I happened to notice the following comment posted at the prestigious website “skeptical science” a couple days ago:
“The IPCC has been quoted as saying ‘The chaotic nature of weather makes it unpredictable beyond a few days.’ However, they assert that ‘when weather is averaged over space and time, the fact that the globe is warming emerges clearly…’
“This means IPCC climatologists fully understand that predicting weather beyond a few days with a computer model is exactly as effective as predicting it with, say, chicken entrails.
“Knowing this, they go ahead and consult their entrails, examining them carefully to learn what the weather might be like in 50 years, if only entrails had predictive value.
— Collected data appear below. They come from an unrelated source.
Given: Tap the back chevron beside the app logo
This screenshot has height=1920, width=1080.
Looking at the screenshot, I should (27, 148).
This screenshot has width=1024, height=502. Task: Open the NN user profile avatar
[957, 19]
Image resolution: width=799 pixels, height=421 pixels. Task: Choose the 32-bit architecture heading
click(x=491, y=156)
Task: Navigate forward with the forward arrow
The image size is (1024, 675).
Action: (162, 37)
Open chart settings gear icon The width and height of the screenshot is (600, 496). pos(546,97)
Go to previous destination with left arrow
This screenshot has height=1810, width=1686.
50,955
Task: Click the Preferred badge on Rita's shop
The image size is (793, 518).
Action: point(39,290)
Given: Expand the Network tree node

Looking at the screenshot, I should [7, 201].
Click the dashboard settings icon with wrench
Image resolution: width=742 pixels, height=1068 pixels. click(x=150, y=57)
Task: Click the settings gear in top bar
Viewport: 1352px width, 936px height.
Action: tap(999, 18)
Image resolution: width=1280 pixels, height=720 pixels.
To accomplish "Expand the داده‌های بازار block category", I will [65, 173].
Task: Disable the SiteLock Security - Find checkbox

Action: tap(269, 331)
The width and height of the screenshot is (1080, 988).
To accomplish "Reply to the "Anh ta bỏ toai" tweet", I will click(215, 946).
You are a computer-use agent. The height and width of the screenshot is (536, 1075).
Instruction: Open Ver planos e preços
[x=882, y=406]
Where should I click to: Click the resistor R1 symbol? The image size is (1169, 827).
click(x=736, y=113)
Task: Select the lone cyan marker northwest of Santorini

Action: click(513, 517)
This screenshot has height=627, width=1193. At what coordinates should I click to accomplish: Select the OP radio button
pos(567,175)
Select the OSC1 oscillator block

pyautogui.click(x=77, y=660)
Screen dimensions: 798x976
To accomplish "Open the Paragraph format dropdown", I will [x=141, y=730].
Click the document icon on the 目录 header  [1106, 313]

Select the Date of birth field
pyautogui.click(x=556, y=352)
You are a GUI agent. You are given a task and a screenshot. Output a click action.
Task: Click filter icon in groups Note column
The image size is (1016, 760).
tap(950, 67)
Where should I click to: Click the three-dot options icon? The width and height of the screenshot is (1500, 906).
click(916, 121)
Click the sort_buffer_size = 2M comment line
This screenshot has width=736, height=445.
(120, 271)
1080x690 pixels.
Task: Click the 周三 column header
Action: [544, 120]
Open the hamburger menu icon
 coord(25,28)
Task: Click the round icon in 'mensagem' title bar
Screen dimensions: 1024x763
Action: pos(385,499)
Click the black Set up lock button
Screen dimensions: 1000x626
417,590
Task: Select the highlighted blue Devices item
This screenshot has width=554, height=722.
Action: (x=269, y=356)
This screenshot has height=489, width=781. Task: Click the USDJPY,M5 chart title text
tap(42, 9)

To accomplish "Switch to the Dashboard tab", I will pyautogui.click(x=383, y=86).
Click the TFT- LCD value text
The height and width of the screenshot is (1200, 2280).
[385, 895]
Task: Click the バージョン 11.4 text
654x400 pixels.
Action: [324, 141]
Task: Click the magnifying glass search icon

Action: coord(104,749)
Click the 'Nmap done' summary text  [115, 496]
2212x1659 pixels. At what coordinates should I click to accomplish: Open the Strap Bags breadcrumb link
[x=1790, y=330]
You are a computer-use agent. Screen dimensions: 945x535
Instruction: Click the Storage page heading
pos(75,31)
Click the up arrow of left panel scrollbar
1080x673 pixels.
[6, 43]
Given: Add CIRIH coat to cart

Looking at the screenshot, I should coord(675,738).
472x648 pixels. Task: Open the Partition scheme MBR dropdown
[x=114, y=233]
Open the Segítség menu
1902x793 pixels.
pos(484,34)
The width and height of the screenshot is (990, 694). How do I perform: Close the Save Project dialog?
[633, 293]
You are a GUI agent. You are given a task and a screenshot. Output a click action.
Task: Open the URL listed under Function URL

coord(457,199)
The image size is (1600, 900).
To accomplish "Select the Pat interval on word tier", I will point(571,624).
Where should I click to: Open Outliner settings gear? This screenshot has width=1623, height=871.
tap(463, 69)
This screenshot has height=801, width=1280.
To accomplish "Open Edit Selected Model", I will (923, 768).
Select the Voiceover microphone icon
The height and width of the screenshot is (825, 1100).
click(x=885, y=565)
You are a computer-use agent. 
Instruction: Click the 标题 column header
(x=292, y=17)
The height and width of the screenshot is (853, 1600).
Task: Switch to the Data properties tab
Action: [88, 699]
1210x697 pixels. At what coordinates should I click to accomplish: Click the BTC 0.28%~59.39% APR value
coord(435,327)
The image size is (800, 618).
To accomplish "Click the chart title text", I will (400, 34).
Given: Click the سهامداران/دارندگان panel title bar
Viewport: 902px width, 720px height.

“But since they know this is silly, they don’t stop there. They go on to examine the entrails of a MILLION chickens. They average the results of the million chicken-entrails predictions together and, voila, pronounce the result ‘scientific.’
“It is amazing what nonsense people will allow themselves to believe.”
The scientistical skeptics at “skeptical science” were not about to let this so-called “argument” stand without a withering logical counterattack. No ma’am!
Mustering all the facts and logic and computer models at their disposal, they immediately responded…
… by deleting the post. Because it consists of “…worn-out sloganeering, strawmen, and argumentative language” that their readers should not have to see.
They went on to explain:
“If you are not prepared to read the actual science with view to understanding, then you are in no position to comment on it. Commentators here have attempted to explain the difference between weather and climate what is predictable or not, but apparently to no avail. … Moderating this site is a tiresome chore, particularly when commentators repeatedly submit offensive or off-topic posts.”
http://www.skepticalscience.com/argument.php?p=3&t=116&&a=227#111619
That pretty much nails it. Nothing could be more persuasive.
I share their words of logic and wisdom with all of you WUWT readers so that you will recognize the obvious folly of your beliefs. Repent, you heretics!

Crispin in Waterloo

SkS is a waste of time. Just stay away. If they are interested in a debate they can come here.